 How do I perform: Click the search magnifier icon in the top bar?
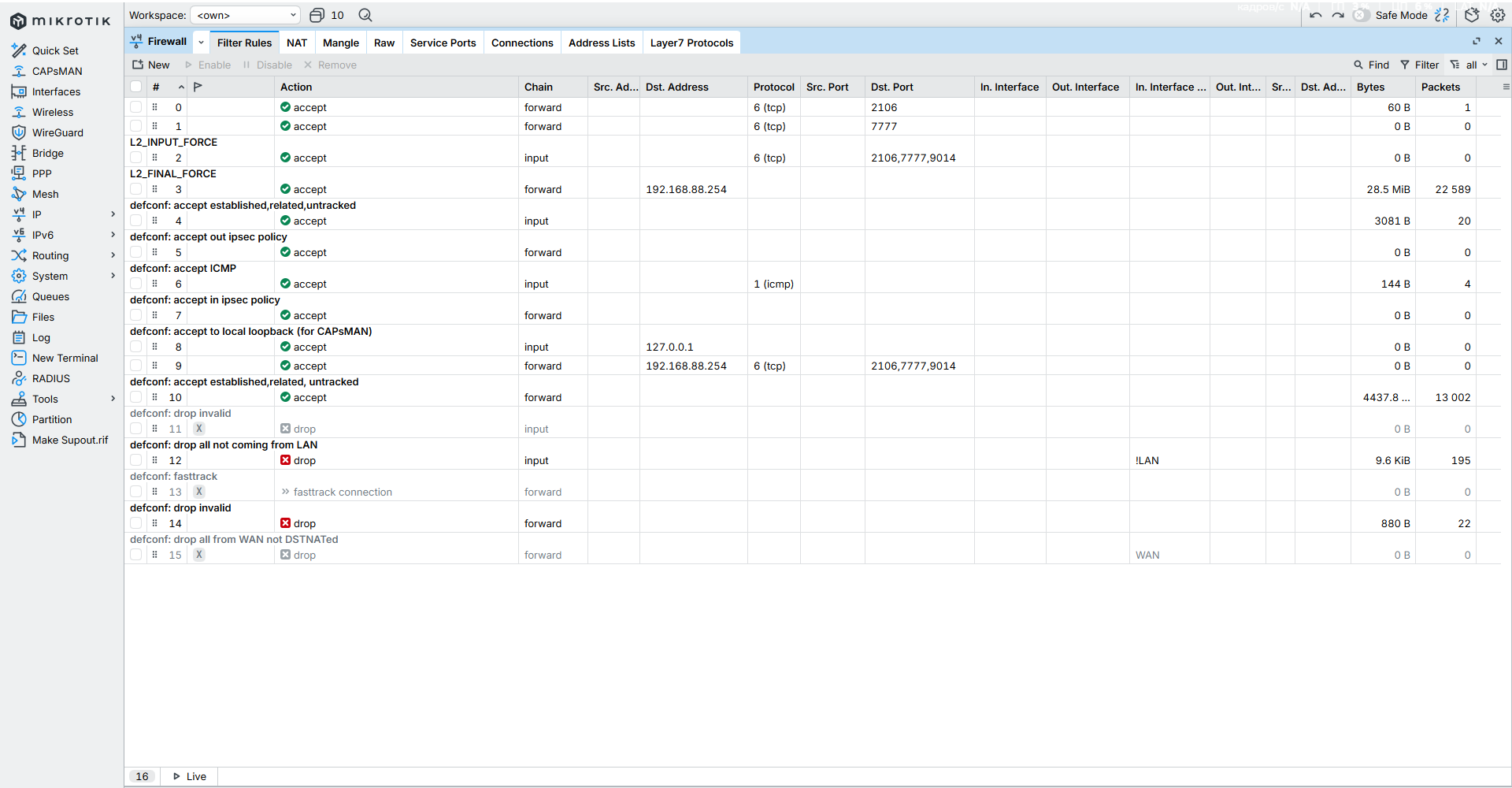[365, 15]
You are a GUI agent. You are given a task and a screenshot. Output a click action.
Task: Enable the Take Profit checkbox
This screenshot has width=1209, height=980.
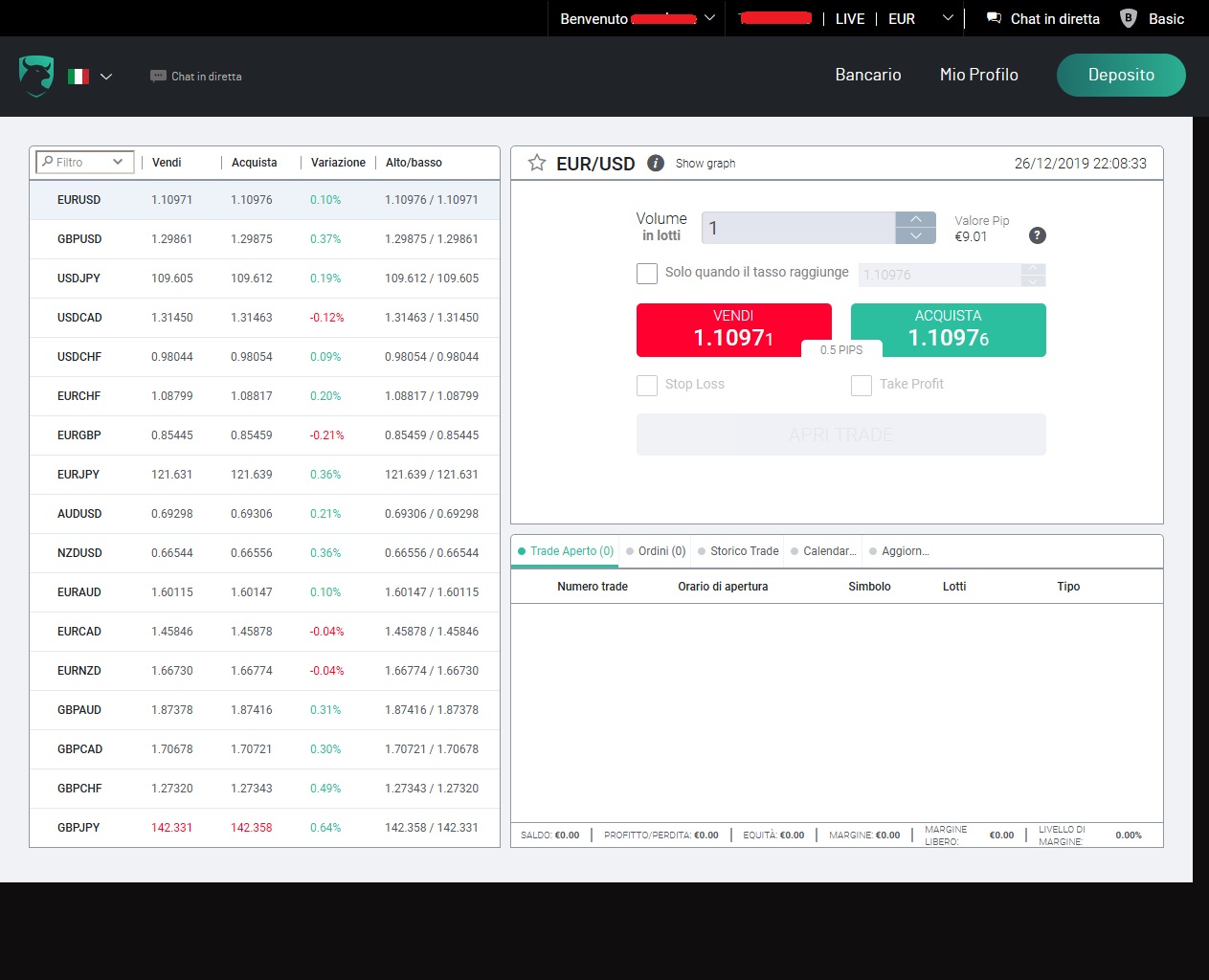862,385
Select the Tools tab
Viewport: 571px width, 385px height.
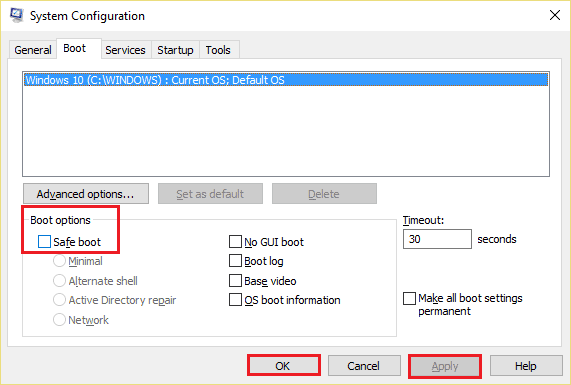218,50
____
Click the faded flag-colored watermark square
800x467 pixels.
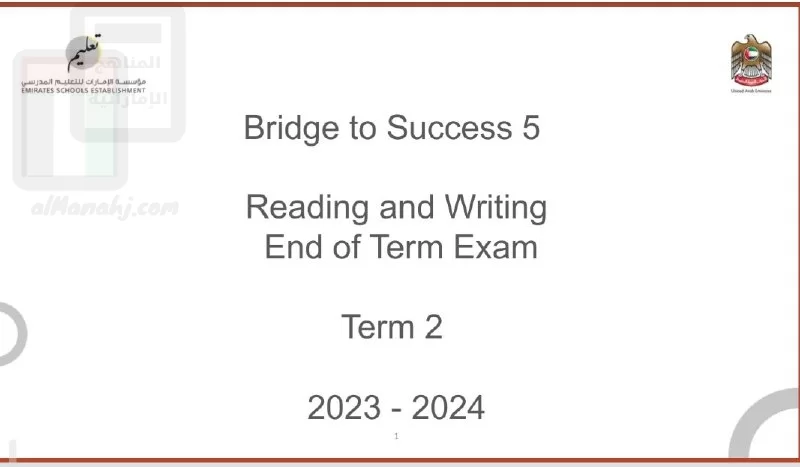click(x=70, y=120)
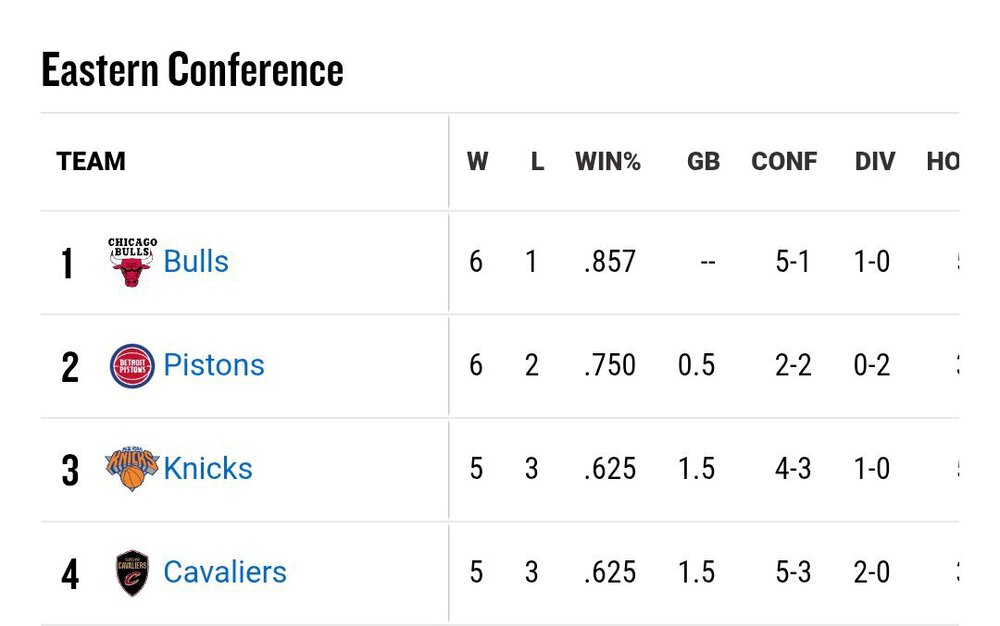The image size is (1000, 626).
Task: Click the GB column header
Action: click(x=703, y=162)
____
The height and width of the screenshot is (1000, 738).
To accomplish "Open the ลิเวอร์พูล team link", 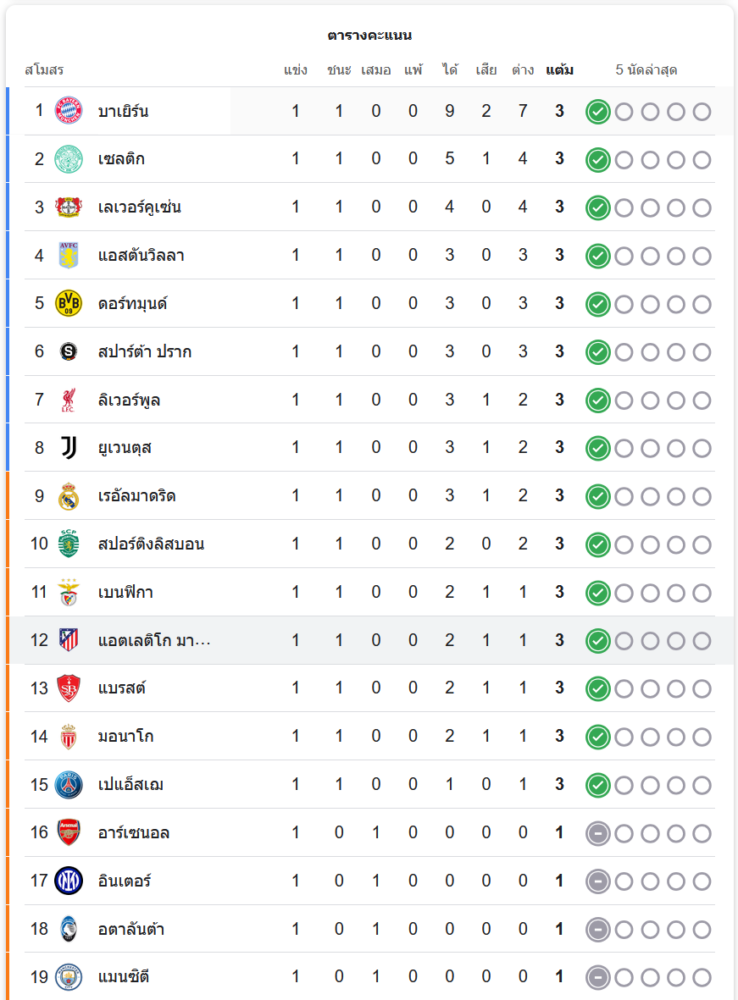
____
[Goal of the exercise]:
Copy the entries above exactly, but only the stretch from the line containing "The height and" through the line containing "the ลิเวอร์พูล team". Keep both end lines; drop the pictures.

[Completed exercise]:
The height and width of the screenshot is (1000, 738).
To accomplish "Open the ลิเวอร์พูล team link", 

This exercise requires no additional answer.